### Provided passage
────────────────────────────────────────

Sugar Free Strawberry Freezer Jam (Using Honey instead of Sugar or Splenda)

Okay, so as I mentioned in my last post, I had lots of strawberries, and I wanted to make some jam. Without sugar. But I don't believe in Splenda or all those other artificial sweeteners. I think they're just as bad for you as the real deal, and in my opinion not nearly as good. So I use honey. That is my sweetener of choice. And really, the flavor it adds to stuff, starts to grow on you after awhile. :)

Like this Strawberry Jam. Honestly, I like it far better than regular Strawberry Jam. You know, the jam that calls for 4 cups of Sugar and 2 cups of strawberries...to make 3-4 pints of jam. That's at least one whole cup of sugar, per pint...and only half a cup of strawberries! The suggested serving size for jam, is one Tablespoon. (who actually only uses only 1 tablespoon of jam?) Ok. So...There are 2 cups in a pint, and 16 Tablespoons in a cup. So, there's 32 servings of jam per pint. So let's see...that would make 1/2 Tablespoon of Sugar, and 1/4 Tablespoon of Strawberries. That isn't even one whole Strawberry.

So here's a visual for you...this is what this looks like...in black and white.

I took 1/2 Tablespoon of Sugar, and then smashed up one small strawberry...making a little over 1/4 Tablespoon of Strawberries. Do you see that? That's crazy!! I don't know about you, but I would never eat the bread in the above picture...much less feed it to my child. But, honestly, that's what we're doing! Okay. I'm all grossed out right now. So. Now that we have this out of the way...here's a much better version. :)

────────────────────────────────────────

Word and element location data:
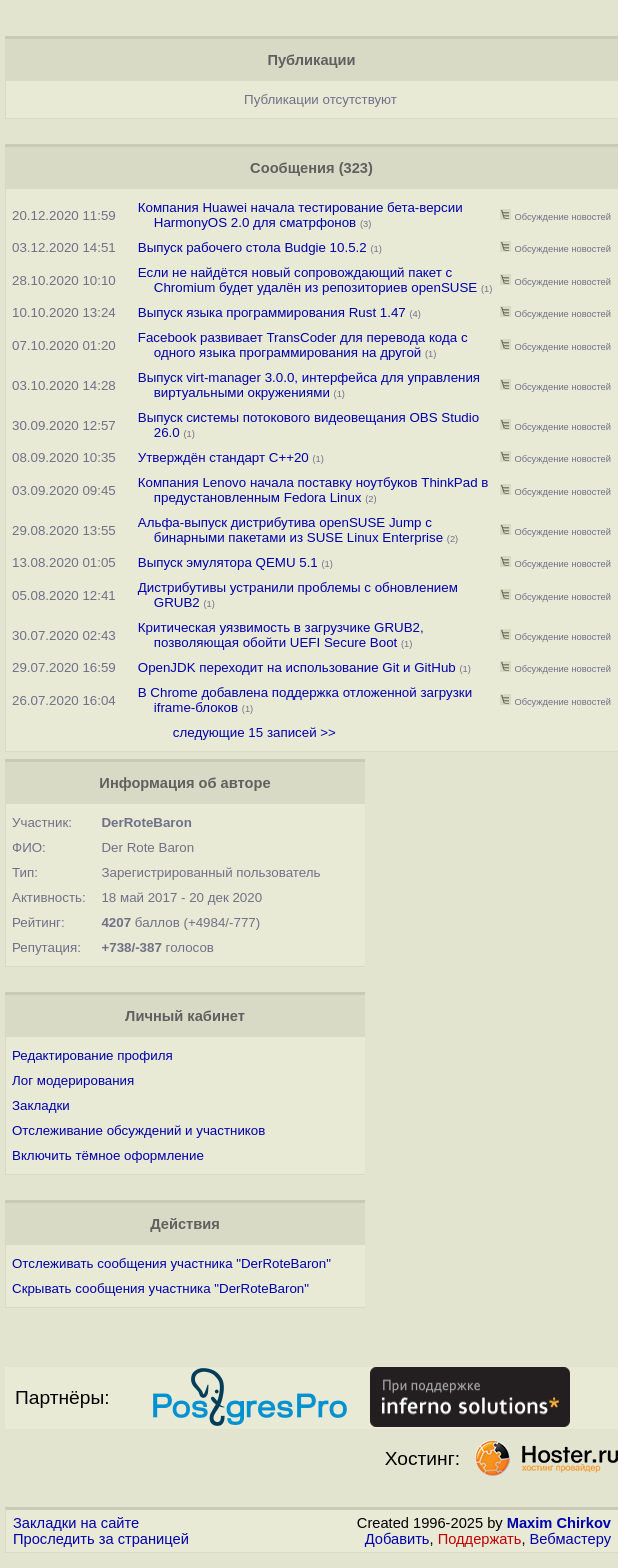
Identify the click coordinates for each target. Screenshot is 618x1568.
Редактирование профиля (92, 1055)
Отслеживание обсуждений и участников (138, 1130)
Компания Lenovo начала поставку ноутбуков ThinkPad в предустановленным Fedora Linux (313, 490)
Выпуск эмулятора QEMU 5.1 (228, 562)
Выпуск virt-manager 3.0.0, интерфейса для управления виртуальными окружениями (309, 385)
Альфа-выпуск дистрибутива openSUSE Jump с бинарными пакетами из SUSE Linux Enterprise (290, 530)
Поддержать (480, 1539)
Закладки (41, 1105)
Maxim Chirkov (559, 1523)
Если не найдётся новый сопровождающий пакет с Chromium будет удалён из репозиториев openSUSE (307, 280)
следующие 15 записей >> (254, 732)
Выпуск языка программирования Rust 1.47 (272, 312)
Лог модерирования (73, 1080)
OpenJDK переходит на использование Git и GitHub (299, 667)
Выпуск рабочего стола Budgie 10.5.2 (252, 247)
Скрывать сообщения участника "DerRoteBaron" (160, 1288)
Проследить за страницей (101, 1539)
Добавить (397, 1539)
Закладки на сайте (76, 1523)
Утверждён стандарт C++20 (223, 457)
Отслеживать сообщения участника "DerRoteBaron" (171, 1263)
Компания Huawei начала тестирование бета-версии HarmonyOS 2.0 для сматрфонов (300, 215)
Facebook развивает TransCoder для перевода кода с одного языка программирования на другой (303, 345)
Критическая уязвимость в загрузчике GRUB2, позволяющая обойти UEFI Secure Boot (281, 635)
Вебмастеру (570, 1539)
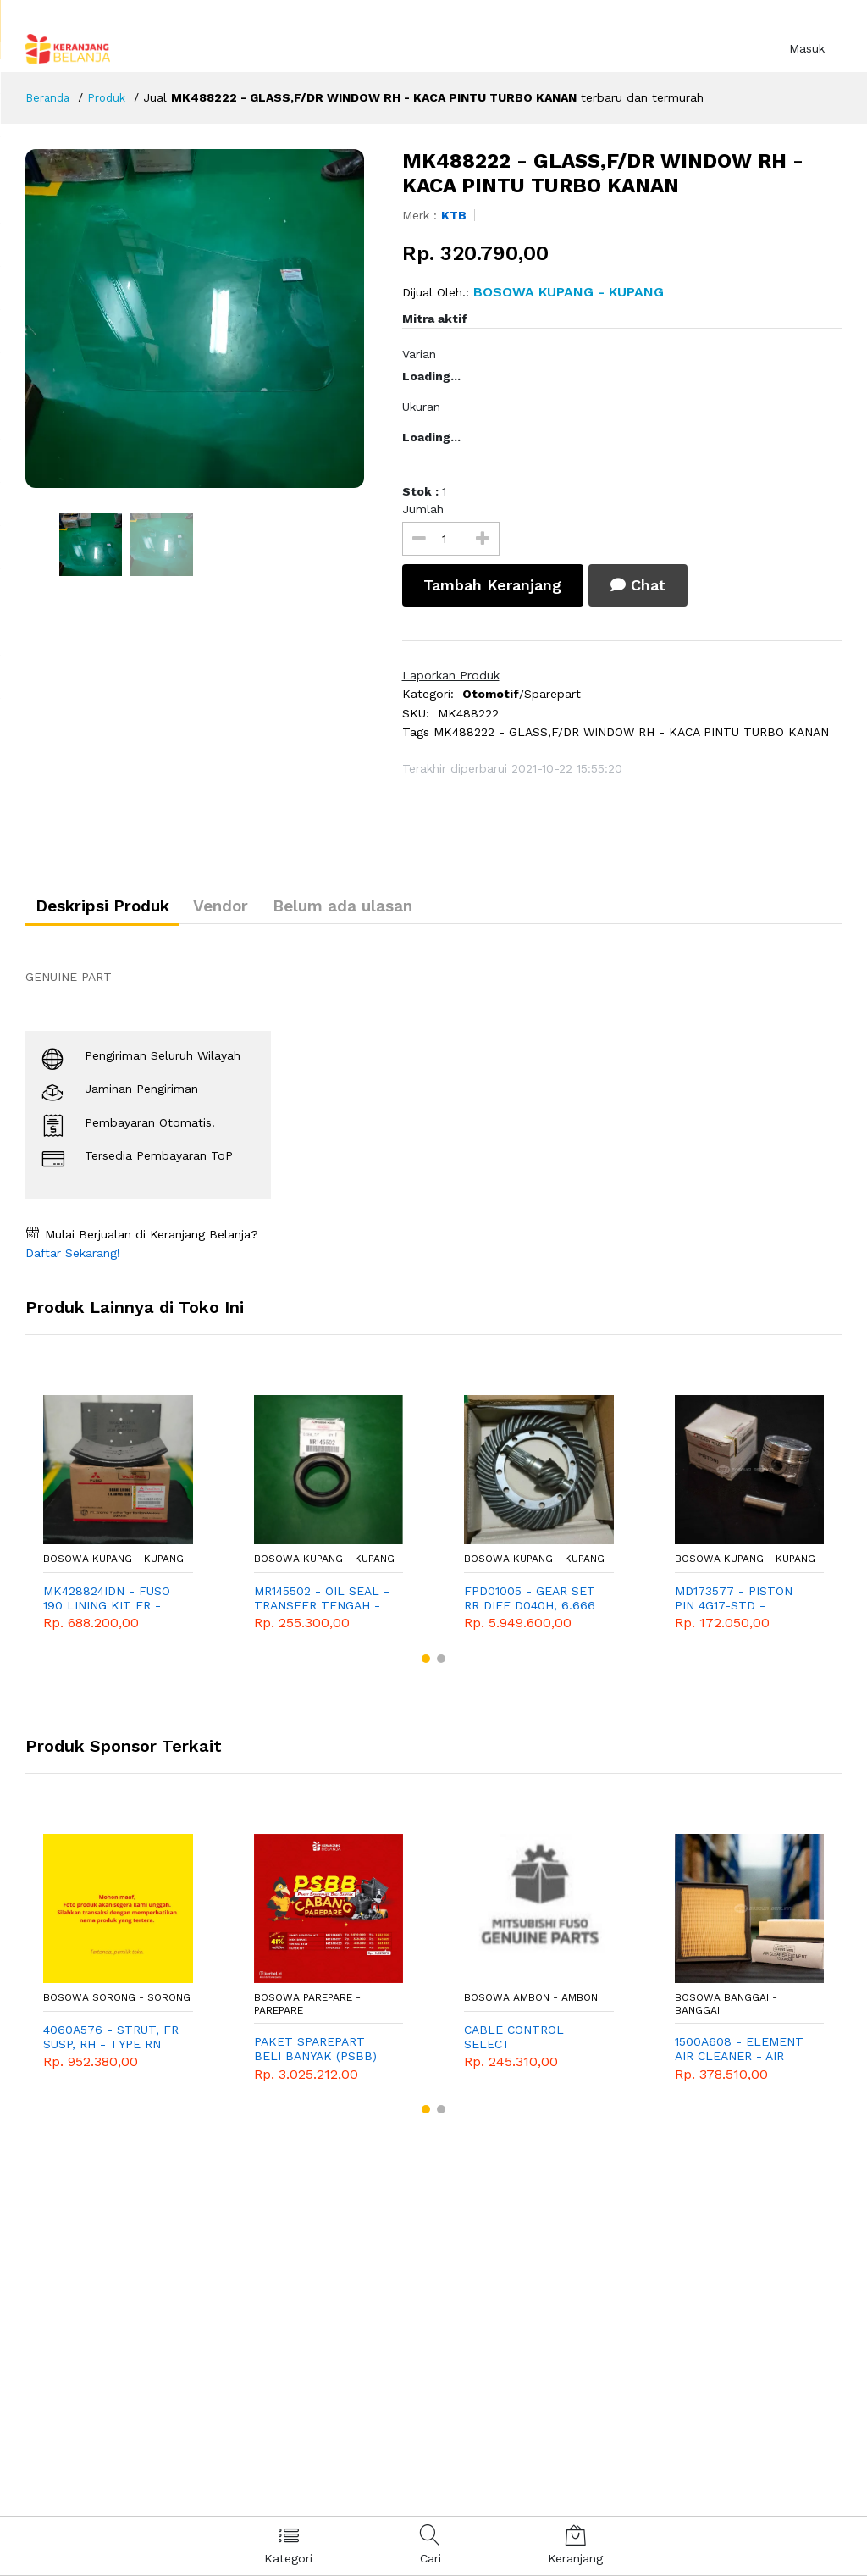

────────────────────────────────────────

Repeat the sugar-free strawberry jam post above word for word, everything from "Sugar Free Strawberry" down to "after awhile. :)".

Sugar Free Strawberry Freezer Jam (Using Honey instead of Sugar or Splenda)

Okay, so as I mentioned in my last post, I had lots of strawberries, and I wanted to make some jam. Without sugar. But I don't believe in Splenda or all those other artificial sweeteners. I think they're just as bad for you as the real deal, and in my opinion not nearly as good. So I use honey. That is my sweetener of choice. And really, the flavor it adds to stuff, starts to grow on you after awhile. :)